Robert L. Knupp, Knupp and Andrews, P.C., for appellant.
Ronald M. Katzman, Goldberg, Evans and Katzman, for appellee.
Judges Blatt, MacPhail and Williams, Jr., sitting as a panel of three. Opinion by Judge Blatt.
[ 59 Pa. Commw. Page 481]
The Susquehanna Township Board of Commissioners (Board), the appellant here, seeks review of a decision of the Court of Common Pleas of Dauphin County which reversed the Board's refusal of the appellee's*fn1 request for a conditional use permit to add a drive-through window at its restaurant in Susquehanna Township (Township).
The appellee applied to the Board for a permit to install a drive-through window as a conditional use under Chapter XXVII, Section 192(h)(5) of the Township's Code of Ordinances (Township Code) and that application was approved by the Township's Planning Commission. The Board then held a public hearing, took evidence and denied the request. On appeal, the lower court remanded the matter to the Board for a written adjudication, and a second evidentiary hearing was then conducted, after which the Board issued an opinion and findings of fact reaffirming its previous denial of the conditional use permit. An appeal was again taken to the common pleas court which reversed the Board's determination. This appeal followed.
Section 603 of the Municipalities Planning Code (MPC), Act of July 31, 1968, P.L. 805, as amended, 53 P.S. § 10603, provides that zoning ordinances may include "[p]rovisions for conditional uses to be allowed or denied by the governing body after recommendations by the planning agency, pursuant to express standards and criteria set forth in the ordinances. . . ." The Township's zoning ordinance establishes such criteria*fn2 and the Board found that the appellee's addition of a drive-through window would
[ 59 Pa.
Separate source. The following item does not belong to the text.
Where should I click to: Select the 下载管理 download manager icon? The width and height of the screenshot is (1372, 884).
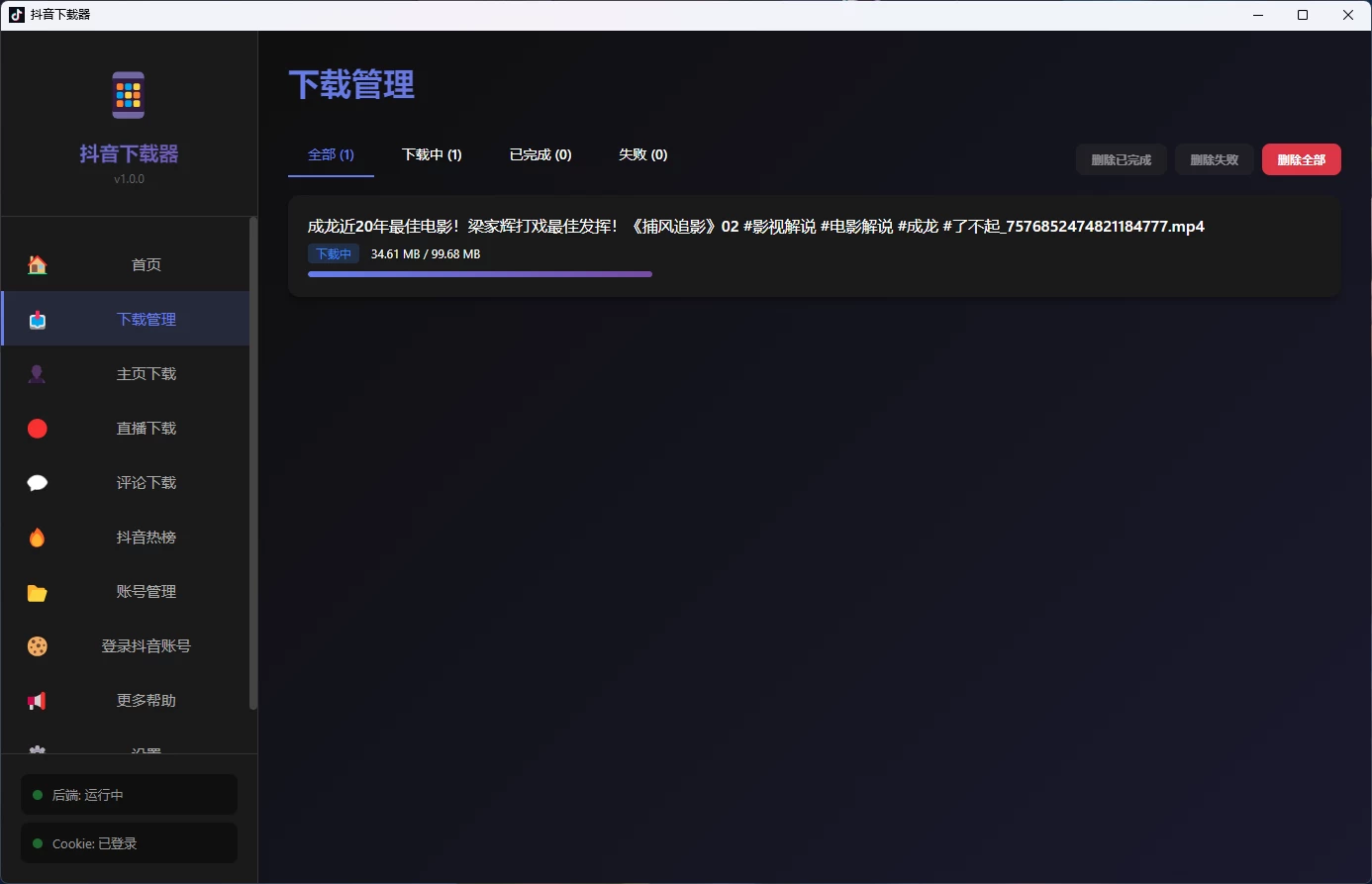pos(37,319)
Commw. Page 482]
violate those standards relating to air pollution and traffic in the area.*fn3 The lower court held, however,
[ 59 Pa. Commw. Page 483]
that the appellee had met its burden of proving conformity with the requirements for a conditional use under the Township's zoning ordinance and that, inasmuch as the objectors to the permit did not produce evidence that the drive-through window would pose a hazard to the health, safety and general welfare of the area, approval should have been granted.
The Board argues that the court failed to defer to the Board's role as factfinder and to its assessment of the credibility of the witnesses and that it also improperly shifted the burden of proof to the Township to show that the conditional use concerned here ...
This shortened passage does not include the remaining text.